# WHAT YOU HAVE TO DO
Nothing but the lines from the one with "Empire State Building (120, 1426)" through the final line of the entries below should be written out, each exactly as given.

# DATASET CONTENT
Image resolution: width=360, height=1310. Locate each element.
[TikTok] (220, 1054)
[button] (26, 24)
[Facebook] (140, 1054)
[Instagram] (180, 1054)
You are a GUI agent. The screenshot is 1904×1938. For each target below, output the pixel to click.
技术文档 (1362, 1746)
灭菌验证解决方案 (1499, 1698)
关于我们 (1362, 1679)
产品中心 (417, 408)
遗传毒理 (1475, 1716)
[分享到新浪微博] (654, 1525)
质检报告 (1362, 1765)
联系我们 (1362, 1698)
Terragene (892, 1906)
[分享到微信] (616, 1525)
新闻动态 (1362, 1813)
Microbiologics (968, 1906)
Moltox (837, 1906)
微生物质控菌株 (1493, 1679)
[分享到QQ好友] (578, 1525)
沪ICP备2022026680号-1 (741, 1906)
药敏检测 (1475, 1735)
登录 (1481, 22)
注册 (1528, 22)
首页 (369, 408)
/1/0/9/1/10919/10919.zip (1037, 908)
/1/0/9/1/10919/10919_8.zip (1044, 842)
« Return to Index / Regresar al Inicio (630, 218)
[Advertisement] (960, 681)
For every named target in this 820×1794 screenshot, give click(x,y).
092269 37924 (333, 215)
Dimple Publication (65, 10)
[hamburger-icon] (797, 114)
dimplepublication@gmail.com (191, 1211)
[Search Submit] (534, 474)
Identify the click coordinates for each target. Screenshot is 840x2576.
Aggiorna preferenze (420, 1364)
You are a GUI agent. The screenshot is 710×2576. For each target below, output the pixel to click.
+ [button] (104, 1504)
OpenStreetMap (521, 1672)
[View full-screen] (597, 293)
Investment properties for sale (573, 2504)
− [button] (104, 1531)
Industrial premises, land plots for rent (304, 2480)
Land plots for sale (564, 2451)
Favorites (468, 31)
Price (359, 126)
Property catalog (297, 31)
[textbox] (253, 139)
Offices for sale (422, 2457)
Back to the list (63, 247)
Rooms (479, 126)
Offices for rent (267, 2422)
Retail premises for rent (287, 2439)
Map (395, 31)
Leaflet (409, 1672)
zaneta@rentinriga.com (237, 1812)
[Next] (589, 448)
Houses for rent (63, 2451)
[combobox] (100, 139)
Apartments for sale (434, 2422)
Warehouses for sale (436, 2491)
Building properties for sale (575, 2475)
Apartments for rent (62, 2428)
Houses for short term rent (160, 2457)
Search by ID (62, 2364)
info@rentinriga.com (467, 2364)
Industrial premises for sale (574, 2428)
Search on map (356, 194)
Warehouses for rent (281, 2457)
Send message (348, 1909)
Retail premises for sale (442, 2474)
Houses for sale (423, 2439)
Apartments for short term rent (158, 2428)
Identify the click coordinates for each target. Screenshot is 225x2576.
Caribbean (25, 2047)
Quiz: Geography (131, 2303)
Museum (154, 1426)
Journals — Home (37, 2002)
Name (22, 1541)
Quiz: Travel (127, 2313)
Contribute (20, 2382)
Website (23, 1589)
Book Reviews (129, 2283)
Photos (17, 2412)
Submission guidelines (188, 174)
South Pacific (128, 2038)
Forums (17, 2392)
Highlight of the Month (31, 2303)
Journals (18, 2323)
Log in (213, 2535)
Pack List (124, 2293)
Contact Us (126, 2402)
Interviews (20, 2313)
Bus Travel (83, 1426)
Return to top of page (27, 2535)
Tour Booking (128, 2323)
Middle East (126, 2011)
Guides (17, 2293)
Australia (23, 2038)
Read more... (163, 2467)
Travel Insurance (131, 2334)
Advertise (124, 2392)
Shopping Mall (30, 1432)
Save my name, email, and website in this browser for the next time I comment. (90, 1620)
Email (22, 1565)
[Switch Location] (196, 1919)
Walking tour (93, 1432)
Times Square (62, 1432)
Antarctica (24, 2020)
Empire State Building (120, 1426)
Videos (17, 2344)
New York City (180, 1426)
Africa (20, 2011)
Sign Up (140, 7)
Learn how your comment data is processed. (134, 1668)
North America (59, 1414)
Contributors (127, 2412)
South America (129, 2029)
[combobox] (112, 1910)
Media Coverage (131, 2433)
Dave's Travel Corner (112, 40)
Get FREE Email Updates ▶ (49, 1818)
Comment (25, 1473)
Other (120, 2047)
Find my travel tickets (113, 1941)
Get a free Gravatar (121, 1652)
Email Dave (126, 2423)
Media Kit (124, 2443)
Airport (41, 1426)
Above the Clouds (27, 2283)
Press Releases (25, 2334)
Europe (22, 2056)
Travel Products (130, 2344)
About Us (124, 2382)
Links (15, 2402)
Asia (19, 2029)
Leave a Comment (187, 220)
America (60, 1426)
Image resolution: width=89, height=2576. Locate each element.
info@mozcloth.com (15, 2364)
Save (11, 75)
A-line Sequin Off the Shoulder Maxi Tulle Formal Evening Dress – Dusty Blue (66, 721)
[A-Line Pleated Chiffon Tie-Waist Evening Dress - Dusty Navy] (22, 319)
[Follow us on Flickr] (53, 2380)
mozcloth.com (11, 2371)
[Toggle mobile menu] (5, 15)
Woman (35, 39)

# EXERCISE OUTPUT
Empire State Building (120, 1426)
Videos (17, 2344)
New York City (180, 1426)
Africa (20, 2011)
Sign Up (140, 7)
Learn how your comment data is processed. (134, 1668)
North America (59, 1414)
Contributors (127, 2412)
South America (129, 2029)
[combobox] (112, 1910)
Media Coverage (131, 2433)
Dave's Travel Corner (112, 40)
Get FREE Email Updates ▶ (49, 1818)
Comment (25, 1473)
Other (120, 2047)
Find my travel tickets (113, 1941)
Get a free Gravatar (121, 1652)
Email Dave (126, 2423)
Media Kit (124, 2443)
Airport (41, 1426)
Above the Clouds (27, 2283)
Press Releases (25, 2334)
Europe (22, 2056)
Travel Products (130, 2344)
About Us (124, 2382)
Links (15, 2402)
Asia (19, 2029)
Leave a Comment (187, 220)
America (60, 1426)
Image resolution: width=89, height=2576. Locate each element.
info@mozcloth.com (15, 2364)
Save (11, 75)
A-line Sequin Off the Shoulder Maxi Tulle Formal Evening Dress – Dusty Blue (66, 721)
[A-Line Pleated Chiffon Tie-Waist Evening Dress - Dusty Navy] (22, 319)
[Follow us on Flickr] (53, 2380)
mozcloth.com (11, 2371)
[Toggle mobile menu] (5, 15)
Woman (35, 39)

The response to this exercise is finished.